Да, он счастлив. Но почему каждый день он идет, бежит на эту самую улицу, к тому самому дому, где была в одной из квартир настежь распахнута дверь и мертвый человек навзничь лежал на холодном крашеном полу своей — или чужой? — комнаты.
Он стучится во двери. Все двери закрыты. Его мучает, что он помог ему, когда он умирал. А если он там сейчас лежит, за одной из этих дверей. А? Если он не умер, а был просто без сознанья. Сон бывает как смерть. А потом он проснулся, и у него громко забилось сердце. Или у него смертельно болит ожившее сердце, и он опять умирает, от чудовищной боли, что сравнима разве только с родовой, когда и мать и ребенок причащаются густо-красного смертного вина, — и некому ему всунуть меж зубов даже простецкий, дедовский нитроглицерин?..
Он мечется по темному, страшному дому. Он стучится в подъезды лбом. В двери глухих квартир — кулаками. Изредка слышен мышиный шорох за дверьми, ему открывают испуганные, ошалелые люди: «Вам кого?.. Чего?!.. Вы пьяный, гражданин!.. Дядя, а мамы нету дома… Сейчас в полицию позвоню — вас тут видят уже который день, стыдно, взрослый мужик, так израненный, видно по всему, с Войны, — и надо же так влюбиться!.. Прекратите вы за ней бегать, она сама к вам придет…» Извините… извините… извините.
Вот она, эта дверь. Да?! — она: здесь сорван номер. Но на соседней тоже… сорван. Черт! Он ударяет ногой и в ту, и в другую. Двери глухо гудят. Немотствуют. Где его лицо! Его лицо!

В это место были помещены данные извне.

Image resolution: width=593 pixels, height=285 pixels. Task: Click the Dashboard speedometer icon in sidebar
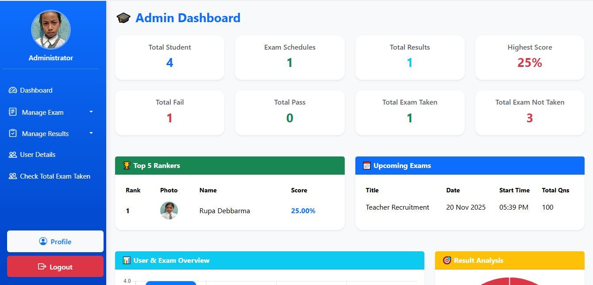pos(13,90)
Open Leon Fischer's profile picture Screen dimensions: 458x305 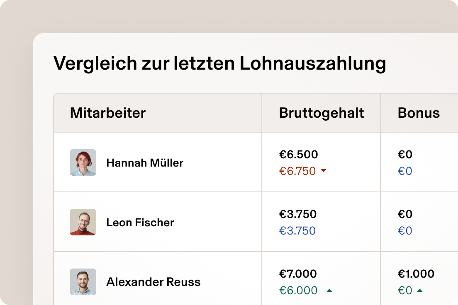click(83, 222)
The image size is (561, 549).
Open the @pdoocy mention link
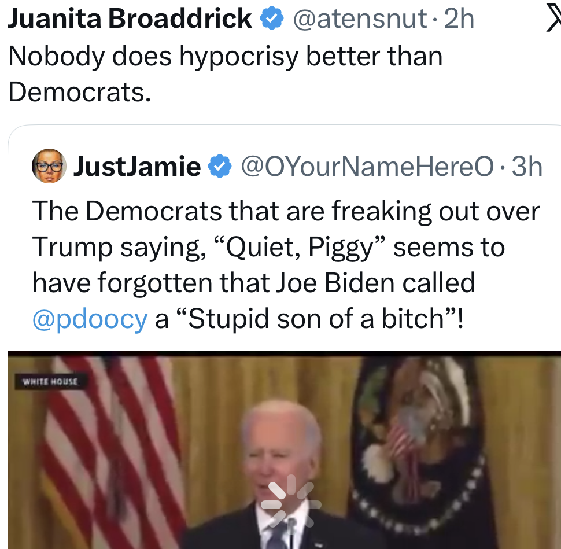click(x=90, y=319)
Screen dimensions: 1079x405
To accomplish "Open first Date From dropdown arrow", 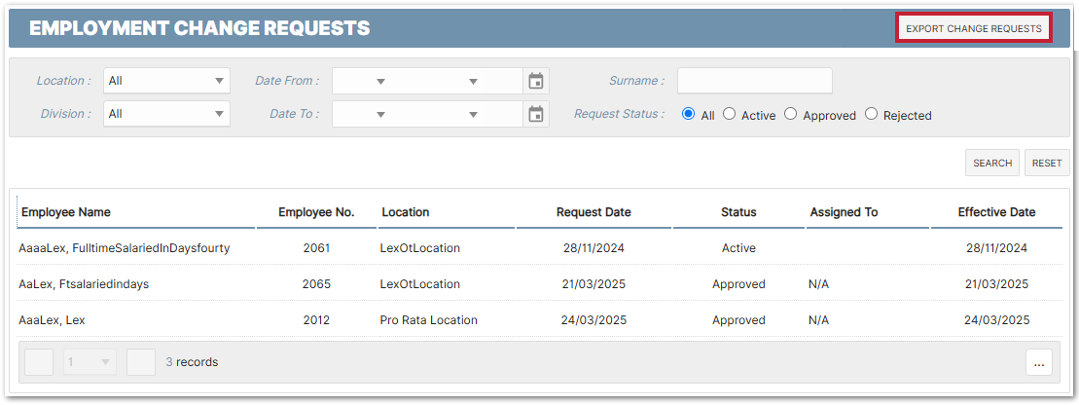I will tap(380, 82).
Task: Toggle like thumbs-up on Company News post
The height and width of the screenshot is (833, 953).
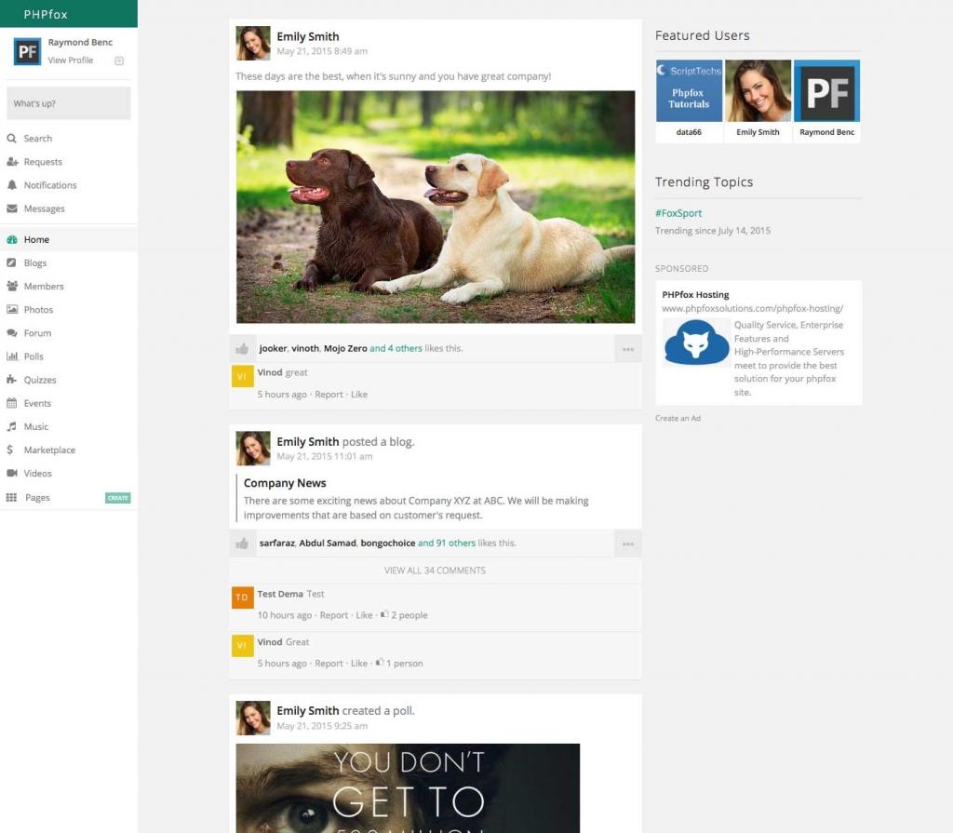Action: [242, 544]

«Я ХОЧУ ВЗГЛЯНУТЬ НА ЕГО ЛИЦО!»
…а может, там уже распад и шевеленье, от коего колени подгибаются…
…а может он сейчас, восстав, так же бьется лбом об одну из проклятых дверей, беззвучно крича: «Выпустите!.. Выпустите меня!..» — и при этом — какое, какое же у него ЛИЦО?!…
…зачем этот ужас. Зачем этот ужас ему. Человек мертв — это уже дело морга. И всех кладбищ в Армагеддоне, для этого предназначенных.

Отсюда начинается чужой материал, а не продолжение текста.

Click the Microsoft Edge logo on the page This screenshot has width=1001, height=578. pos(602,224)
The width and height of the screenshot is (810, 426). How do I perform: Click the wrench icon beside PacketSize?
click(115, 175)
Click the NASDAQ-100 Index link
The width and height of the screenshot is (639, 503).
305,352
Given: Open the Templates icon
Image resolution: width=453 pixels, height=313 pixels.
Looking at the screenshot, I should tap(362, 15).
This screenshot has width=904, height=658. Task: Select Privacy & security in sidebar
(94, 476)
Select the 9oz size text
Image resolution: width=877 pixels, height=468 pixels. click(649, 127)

Он стоит у безмолвной двери, набычившись. Сильно ударяет в нее обоими кулаками, рискуя в кровь разбить руки. Так застывает — с кулаками над головой.
— Черт возьми. Черт возьми. Черт меня возьми совсем. Лучше бы жена моя, Женевьева, увела меня тогда с собой к Луне — с балкона. Лучше бы я в той коммунальной ванне навек уселся с разрезанными руками. Черт меня возьми совсем. Эй! Кто-нибудь!..

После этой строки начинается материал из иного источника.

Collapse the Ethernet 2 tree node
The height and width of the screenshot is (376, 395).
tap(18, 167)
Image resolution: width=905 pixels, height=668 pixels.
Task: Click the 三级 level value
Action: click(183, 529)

Эхо. Слепота. Глухота. Немота.
…- Господи!.. Полыхает-то как!.. И ни одной аварийной машины!..
— Да вот, вот, едут, пожарные наши бестолковые… люди-то там уже все равно сгорели… или мечутся, кричат… факелы живые…
— Кто, кто поставил рядом с посадочной полосой эту машину «ТЕХНИКА БЕЗОПАСНОСТИ»?!.. вот так обезопасили… все в России так!.. он ведь крылом зацепился, крылом… и взорвался!..
— Мама-а-а-а, я боюсь, как самолет горит… я не хочу лететь… я хочу — дома!..
Лех подносил и подносил сигарету ко рту. С виду спокойно он курил. Жадно затягивался. Надвинул кепчонку на глаза. «Я не верю, что она погибла. Не верю».
КТО — ОНА?!
«Произвел посадку рейс сто двадцать второй из Иркутска!» — гундосый голос аэропортовской дикторши дрожит, она тоже видит в свое прозрачное окошечко, как полыхает на летном поле самолет рейс сто двадцать девять. «Встречающих просим пройти к стойке номер два!..»
Лех бросил сигарету. Лицо его, отраженное в лице чужого мужика, глядящего на него пристально из темной орущей толпы, сначало застыло, потом дернулось, как под током.
От стойки номер два шла Воспителла, в разодранной блузке и рваном свитере, в его собственной куртке, с горящими щеками.
От автосправочной наперерез ей шли они, черные.